It is a common belief that DB2 10 and 11 for z/OS can only use 1MB size pageable large pages, other than for buffers, if the CEC has Flash Express installed. For example, the text for APAR PM85944 infers just that. However, this is not true. The only requirement is that the CEC be SCM-capable (SCM = Storage-Class Memory). In other words, it does not matter whether Flash Express is actually installed or not. So if a customer is running on a zEC12 CEC without Flash Express, DB2 could request, and be given, a 1MB size pageable large page, residing in a 1MB size large page frame. However if that page needs to get paged out for some reason, at that point it will be broken down into 4KB page frames. To put it another way, pageable large pages are available on a zEC12 capable CEC with the caveat that if Flash Express is not installed, then if those pages are ever paged out they will be demoted to 4KB page frames. 1MB pageable large pages that are demoted to 4KB page frames as they paged out will never be coalesced: that is, they will remain 4KB page frames for the remaining life of the IPL.

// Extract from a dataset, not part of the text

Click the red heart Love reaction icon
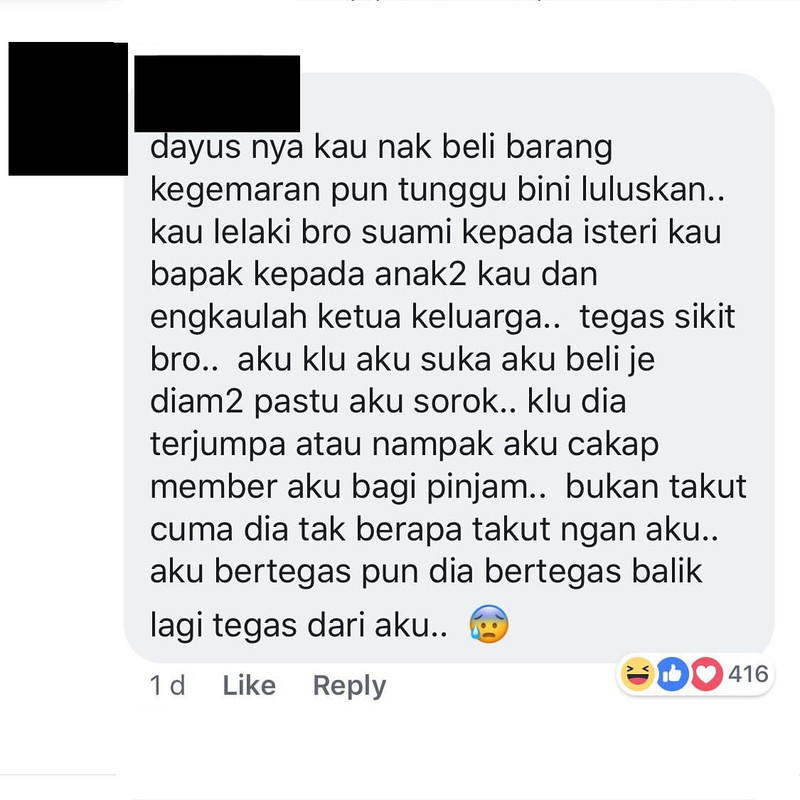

Watch out for open APAR PI18475. This describes a situation where IRLM V2.3 fails with ABEND0C4 in DXRRL770 after PI07853/UI14551 is applied.
The error occurs during P-lock processing. The full range of symptoms is unknown, but include DB2 termination with reason code 00C90093, indicating an invalid request to update an object allocated to a utility, preceded by message DSNT501I with reason code 00C202AA.

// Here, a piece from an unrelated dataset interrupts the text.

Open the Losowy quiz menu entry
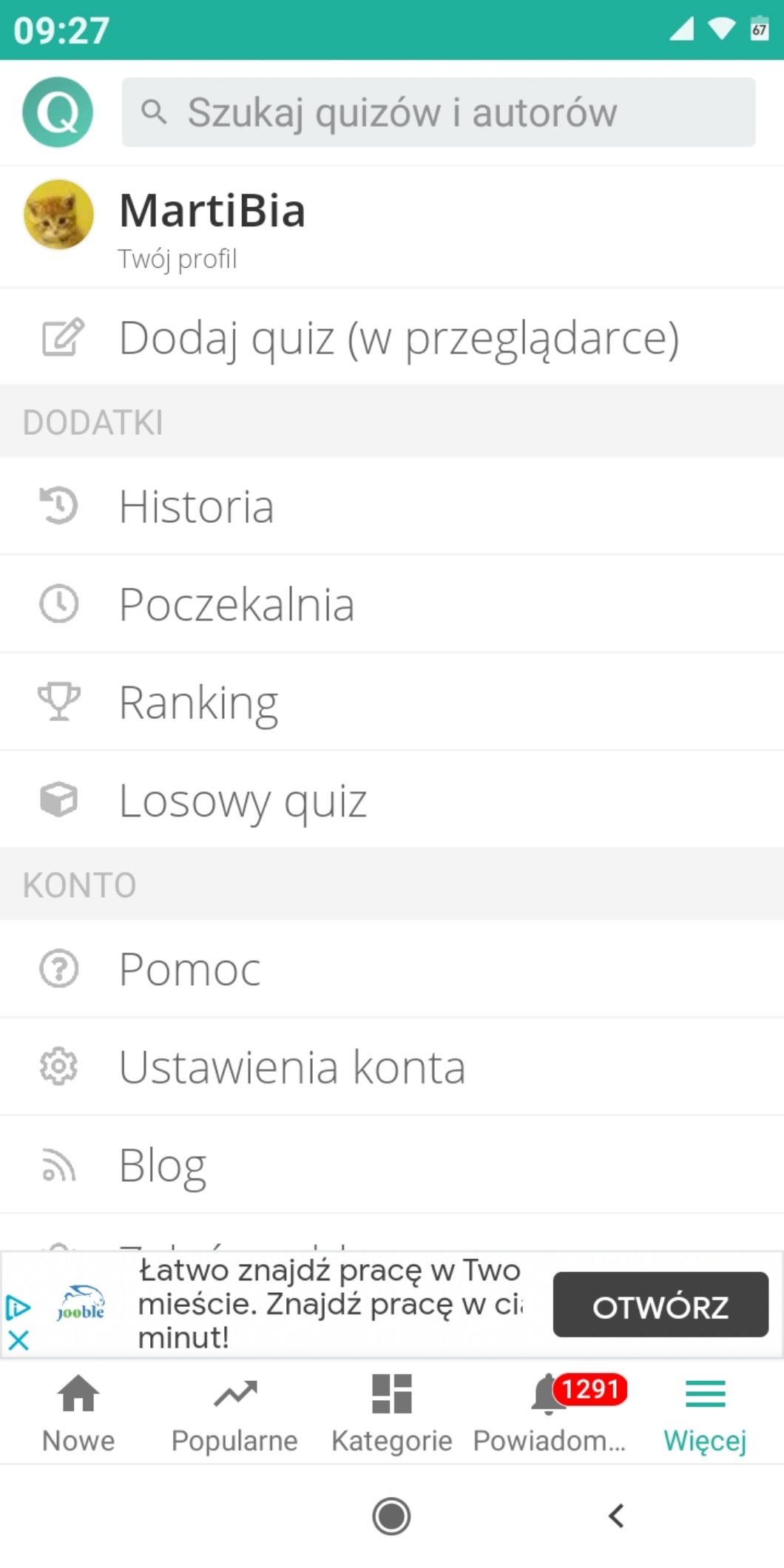Screen dimensions: 784x1568 (x=243, y=800)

However, be aware of the warning implied in the APAR text indicating that "other symptoms may be possible". It is strongly recommended that you monitor this APAR and apply the corrective maintenance when available.

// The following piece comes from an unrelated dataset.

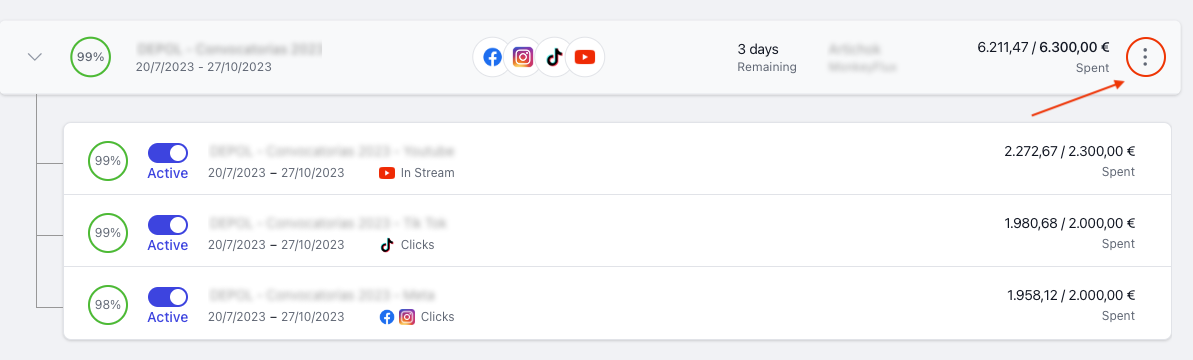
Task: Click the TikTok Clicks row icon
Action: [x=387, y=244]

The last thing you want to deal with when in a recovery situation is a failed RECOVER, so keep an eye on APAR PI17986, which was closed very recently. This affects customers DB2 10 and DB2 11 customers who have APAR PM88455, PTF UK97229/UK97230 applied. The APAR abstract indicates that this affects customers who use RECOVER TOCOPY, but closer examination of the APAR text reveals that this can also affect customers who use RECOVER TOLOGPOINT or TORBA, so in other words this can affect any PIT recovery.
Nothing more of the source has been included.